El otro día, preparando una propuesta, una compañera y yo hablábamos de la "experiencia cliente", un paso más allá de la atención al cliente. Una de las cosas que me comentaba es cómo un pequeño gesto por parte de la persona que está de cara al cliente, un gesto que apenas cuesta esfuerzo pero que supera las expectativas del cliente, consigue producir en él una experiencia totalmente diferente y remarcable, una experiencia tal que provocará que considere a la marca u organización más positivamente, e incluso que la recomiende a familiares y amigos. Justo eso es lo que buscan todas las empresas: que sus clientes se conviertan en sus mejores embajadores y que sea ese boca-oreja la principal estrategia de marketing.

Así, muchas organizaciones dedican esfuerzos a formar a sus empleados en atención al cliente: cómo dirigirse a él, cómo detectar sus necesidades, cómo manejar los conflictos que surjan... Todo esto es, obviamente, fundamental para incrementar la calidad de la atención.

Pero hay ocasiones que la calidad de atención se queda corta. Cuando te encuentras en situaciones especialmente delicadas, esos pequeños gestos son más que una cuestión de atención, es una cuestión de humanidad.

Porque a veces perdemos la perspectiva y cuando estamos de cara al cliente olvidamos que tratamos con personas, no con números o cosas. Personas que tienen sentimientos, necesidades, ilusiones, miedos...

Y si esas personas están en circunstancias que les hacen especialmente vulnerables, más relevante es aún el gesto.

 

 

Sabemos que hasta los gestos más sencillos, por mucho que hayamos formado a las personas, en muchos casos no se ponen en marcha por múltiples motivos: empleados que están quemados, estrés, prisas, problemas personales... Hasta algo tan sencillo como una sonrisa parece que se hace inviable en determinadas situaciones. Pero quizás en esas ocasiones, si fuéramos más conscientes de cómo ese gesto "hace la diferencia", también sería más probable que no costase tanto ponerlo en marcha.

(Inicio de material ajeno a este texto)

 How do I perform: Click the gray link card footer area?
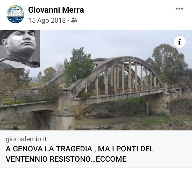pos(96,149)
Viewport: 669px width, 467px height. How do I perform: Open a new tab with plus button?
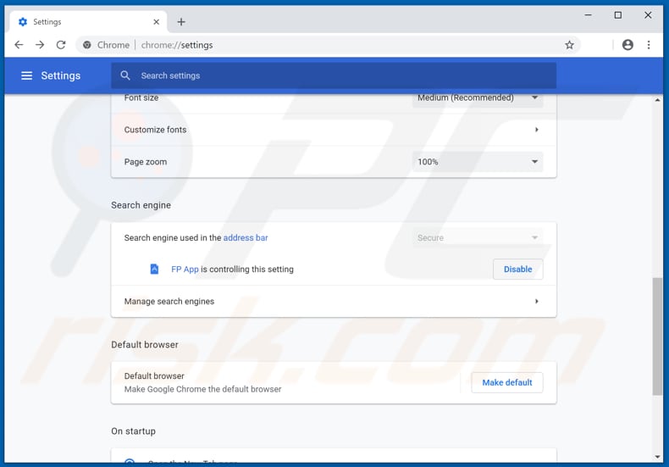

Pensemos en lo que cuesta: sonreír, tocar un brazo, hacer una llamada, preguntar "¿Cómo se encuentra?", etc. Y, sin embargo, ¿qué impacto tiene en una persona que siente miedo un pequeño contacto físico?, ¿cómo afecta a alguien angustiado una llamada para dar una información que reduzca su incertidumbre?, ¿qué sentirá un enfermo cuando se le hace una pregunta interesada genuinamente en su bienestar?... Un gesto de segundos o minutos que logra que el cliente sienta que se le trata como una persona.

Y del mismo modo, cualquiera de nosotros, cuando somos clientes, deberíamos ser también más conscientes de la importancia que tiene agradecer estos gestos. Porque vivimos en una sociedad más acostumbrada a tirar del "libro de reclamaciones" que de agradecimiento sincero. Porque tendemos a pensar que, como clientes, las personas que nos atienden están en la obligación de tratarnos lo mejor que puedan y que, por tanto, no tenemos por qué dar las gracias.

Así, rápidamente nos quejamos, gritamos, pedimos que venga el responsable o, simplemente, decidimos no volver. Pero pocas veces, cuando la atención ha superado nuestras expectativas y hemos recibido esos "pequeños gestos" que nos han hecho sentir especialmente bien, respondemos con un gesto de agradecimiento.

Pero eso es un gran error. Porque las personas necesitamos que se refuercen nuestros comportamientos. Necesitamos sentir que se reconoce que ponemos lo mejor de nosotros en lo que hacemos. Y porque, igualmente, quien nos atiende es también una persona que debe ser tratada como tal. Más aún cuando ha hecho nuestro día un poco mejor.